- _Assigned task A_
Translate this sentence from the Couchbase and Spark post into Spanish: "I have been trying to read data from couchbase , but failing to read due to authentication issue."
- _Assigned task B_
Answer these questions from the Couchbase and Spark post:
(i) What app name does the code pass to the SparkSession builder?
(ii) Which Scala version does the build file set?
(iii) What IP address appears in the BlockManagerId line of the error log?
- _Assigned task C_
Write the next part of the Couchbase and Spark post, starting after its final log line.

*** Source extract ***

Failed to Read data from Couchbase using Spark

I have been trying to read data from couchbase , but failing to read due to authentication issue.
import com.couchbase.client.java.document.JsonDocument
import org.apache.spark.sql.SparkSession
import com.couchbase.spark._
object SparkRead {
def main(args: Array[String]): Unit = {
// The SparkSession is the main entry point into spark
val spark = SparkSession
.builder()
.appName("KeyValueExample")
.master("local[*]") // use the JVM as the master, great for testing
.config("spark.couchbase.nodes", "***********") // connect to couchbase on hostname
.config("spark.couchbase.bucket.beer-sample","") // open the travel-sample bucket with empty password
.config("spark.couchbase.username", "couchdb")
.config("spark.couchbase.password", "******")
.config("spark.couchbase.connectTimeout","30000")
.config("spark.couchbase.kvTimeout","10000")
.config("spark.couchbase.socketConnect","10000")
.getOrCreate()
spark.sparkContext
.couchbaseGet[com.couchbase.client.java.document.JsonDocument](Seq("airline_10123")) // Load documents from couchbase
.collect() // collect all data from the spark workers
.foreach(println) // print each document content
}
}
Below is the Build File
name := "KafkaSparkCouchReadWrite"
organization := "my.clairvoyant"
version := "1.0.0-SNAPSHOT"
scalaVersion := "2.11.11"
libraryDependencies ++= Seq(
"org.apache.spark" %% "spark-core" % "2.1.0",
"org.apache.spark" %% "spark-streaming" % "2.1.0",
"org.apache.spark" %% "spark-sql" % "2.1.0",
"org.apache.spark" % "spark-streaming-kafka-0-10_2.11" % "2.2.0",
"com.couchbase.client" %% "spark-connector" % "2.1.0",
"org.glassfish.hk2" % "hk2-utils" % "2.2.0-b27",
"org.glassfish.hk2" % "hk2-locator" % "2.2.0-b27",
"javax.validation" % "validation-api" % "1.1.0.Final",
"org.apache.kafka" %% "kafka" % "0.11.0.0",
"com.googlecode.json-simple" % "json-simple" % "1.1").map(_.excludeAll(ExclusionRule("org.glassfish.hk2"),ExclusionRule("javax.validation")))
ERROR LOG
17/12/12 15:18:35 INFO BlockManager: Initialized BlockManager: BlockManagerId(driver, 192.168.33.220, 52402, None)
17/12/12 15:18:35 INFO SharedState: Warehouse path is 'file:/Users/sampat/Desktop/GitClairvoyant/cpdl3-poc/KafkaSparkCouchReadWrite/spark-warehouse/'.

*** Entries shown ***

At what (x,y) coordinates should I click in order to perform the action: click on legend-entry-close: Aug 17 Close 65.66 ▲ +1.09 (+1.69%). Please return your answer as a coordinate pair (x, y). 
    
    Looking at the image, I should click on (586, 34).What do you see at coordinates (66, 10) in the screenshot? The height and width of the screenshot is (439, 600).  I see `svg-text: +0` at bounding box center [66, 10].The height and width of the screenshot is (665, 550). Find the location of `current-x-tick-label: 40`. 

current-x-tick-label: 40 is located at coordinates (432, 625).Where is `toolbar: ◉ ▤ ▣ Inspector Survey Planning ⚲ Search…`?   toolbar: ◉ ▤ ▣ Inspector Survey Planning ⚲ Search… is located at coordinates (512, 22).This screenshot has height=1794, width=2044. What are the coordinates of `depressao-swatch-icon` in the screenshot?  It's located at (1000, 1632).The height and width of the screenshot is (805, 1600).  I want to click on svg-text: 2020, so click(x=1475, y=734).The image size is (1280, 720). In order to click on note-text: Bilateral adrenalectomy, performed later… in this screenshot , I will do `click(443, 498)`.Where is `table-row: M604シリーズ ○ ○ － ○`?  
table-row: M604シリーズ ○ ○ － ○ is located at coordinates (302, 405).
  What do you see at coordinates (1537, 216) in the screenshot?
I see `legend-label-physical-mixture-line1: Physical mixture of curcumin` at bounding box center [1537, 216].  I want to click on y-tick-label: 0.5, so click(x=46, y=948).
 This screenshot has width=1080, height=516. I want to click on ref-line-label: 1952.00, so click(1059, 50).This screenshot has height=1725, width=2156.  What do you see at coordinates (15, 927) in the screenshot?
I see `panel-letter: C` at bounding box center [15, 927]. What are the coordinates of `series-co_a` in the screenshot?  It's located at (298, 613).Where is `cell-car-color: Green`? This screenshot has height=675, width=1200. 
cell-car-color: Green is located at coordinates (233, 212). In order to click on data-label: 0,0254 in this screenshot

***

- _Answer space A_
He estado intentando leer datos de couchbase, pero no consigo leerlos debido a un problema de autenticación.

- _Answer space B_
(i) KeyValueExample
(ii) 2.11.11
(iii) 192.168.33.220

- _Answer space C_
17/12/12 15:18:35 INFO CouchbaseCore: CouchbaseEnvironment: {sslEnabled=false, sslKeystoreFile='null', sslKeystorePassword=false, sslKeystore=null, bootstrapHttpEnabled=true, bootstrapCarrierEnabled=true, bootstrapHttpDirectPort=8091, bootstrapHttpSslPort=18091, bootstrapCarrierDirectPort=11210, bootstrapCarrierSslPort=11207, ioPoolSize=8, computationPoolSize=8, responseBufferSize=16384, requestBufferSize=16384, kvServiceEndpoints=1, viewServiceEndpoints=12, queryServiceEndpoints=12, searchServiceEndpoints=12, ioPool=NioEventLoopGroup, kvIoPool=null, viewIoPool=null, searchIoPool=null, queryIoPool=null, coreScheduler=CoreScheduler, memcachedHashingStrategy=DefaultMemcachedHashingStrategy, eventBus=DefaultEventBus, packageNameAndVersion=couchbase-java-client/2.4.2 (git: 2.4.2, core: 1.4.2), dcpEnabled=false, retryStrategy=BestEffort, maxRequestLifetime=75000, retryDelay=ExponentialDelay{growBy 1.0 MICROSECONDS, powers of 2; lower=100, upper=100000}, reconnectDelay=ExponentialDelay{growBy 1.0 MILLISECONDS, powers of 2; lower=32, upper=4096}, observeIntervalDelay=ExponentialDelay{growBy 1.0 MICROSECONDS, powers of 2; lower=10, upper=100000}, keepAliveInterval=30000, autoreleaseAfter=2000, bufferPoolingEnabled=true, tcpNodelayEnabled=true, mutationTokensEnabled=false, socketConnectTimeout=1000, dcpConnectionBufferSize=20971520, dcpConnectionBufferAckThreshold=0.2, dcpConnectionName=dcp/core-io, callbacksOnIoPool=false, disconnectTimeout=25000, requestBufferWaitStrategy=com.couchbase.client.core.env.DefaultCoreEnvironment$2#7b7b3edb, queryTimeout=75000, viewTimeout=75000, kvTimeout=2500, connectTimeout=5000, dnsSrvEnabled=false}
17/12/12 15:18:37 WARN Endpoint: [null][KeyValueEndpoint]: Authentication Failure.
17/12/12 15:18:37 INFO Endpoint: [null][KeyValueEndpoint]: Got notified from Channel as inactive, attempting reconnect.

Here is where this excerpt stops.